• ABOUT THIS TASK:
In the records below, one line contains "Click the Encoded data grid icon". Print that line and every line after it exactly, down to the final one.

• MATERIAL PROVIDED:
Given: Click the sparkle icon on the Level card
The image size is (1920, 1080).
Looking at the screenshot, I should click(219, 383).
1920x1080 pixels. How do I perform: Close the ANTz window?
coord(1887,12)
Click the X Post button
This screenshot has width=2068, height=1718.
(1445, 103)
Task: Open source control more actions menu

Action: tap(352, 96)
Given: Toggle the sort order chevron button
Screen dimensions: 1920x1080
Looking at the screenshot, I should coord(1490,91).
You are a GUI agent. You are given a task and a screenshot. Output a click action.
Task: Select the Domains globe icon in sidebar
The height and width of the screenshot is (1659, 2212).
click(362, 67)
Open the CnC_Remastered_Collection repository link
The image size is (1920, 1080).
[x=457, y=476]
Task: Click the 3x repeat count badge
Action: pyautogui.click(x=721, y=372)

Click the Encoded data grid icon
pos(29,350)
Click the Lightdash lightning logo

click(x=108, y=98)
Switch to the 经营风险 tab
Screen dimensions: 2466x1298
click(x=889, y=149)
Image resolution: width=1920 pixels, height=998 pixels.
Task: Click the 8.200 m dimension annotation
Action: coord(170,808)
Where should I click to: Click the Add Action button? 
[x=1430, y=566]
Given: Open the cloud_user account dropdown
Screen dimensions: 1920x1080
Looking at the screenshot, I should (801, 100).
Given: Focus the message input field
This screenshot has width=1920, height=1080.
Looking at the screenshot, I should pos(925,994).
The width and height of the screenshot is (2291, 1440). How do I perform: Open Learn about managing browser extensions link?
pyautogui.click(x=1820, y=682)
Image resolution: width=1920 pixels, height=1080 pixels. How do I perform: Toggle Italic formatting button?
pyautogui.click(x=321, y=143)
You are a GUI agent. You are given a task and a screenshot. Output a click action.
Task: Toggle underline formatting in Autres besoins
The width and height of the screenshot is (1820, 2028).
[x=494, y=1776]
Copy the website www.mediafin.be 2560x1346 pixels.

• TASK ANSWER:
Click the Encoded data grid icon
pos(29,350)
Click the Lightdash lightning logo

click(x=108, y=98)
Switch to the 经营风险 tab
Screen dimensions: 2466x1298
click(x=889, y=149)
Image resolution: width=1920 pixels, height=998 pixels.
Task: Click the 8.200 m dimension annotation
Action: coord(170,808)
Where should I click to: Click the Add Action button? 
[x=1430, y=566]
Given: Open the cloud_user account dropdown
Screen dimensions: 1920x1080
Looking at the screenshot, I should (801, 100).
Given: Focus the message input field
This screenshot has width=1920, height=1080.
Looking at the screenshot, I should pos(925,994).
The width and height of the screenshot is (2291, 1440). How do I perform: Open Learn about managing browser extensions link?
pyautogui.click(x=1820, y=682)
Image resolution: width=1920 pixels, height=1080 pixels. How do I perform: Toggle Italic formatting button?
pyautogui.click(x=321, y=143)
You are a GUI agent. You are given a task and a screenshot. Output a click action.
Task: Toggle underline formatting in Autres besoins
The width and height of the screenshot is (1820, 2028).
[x=494, y=1776]
Copy the website www.mediafin.be 2560x1346 pixels.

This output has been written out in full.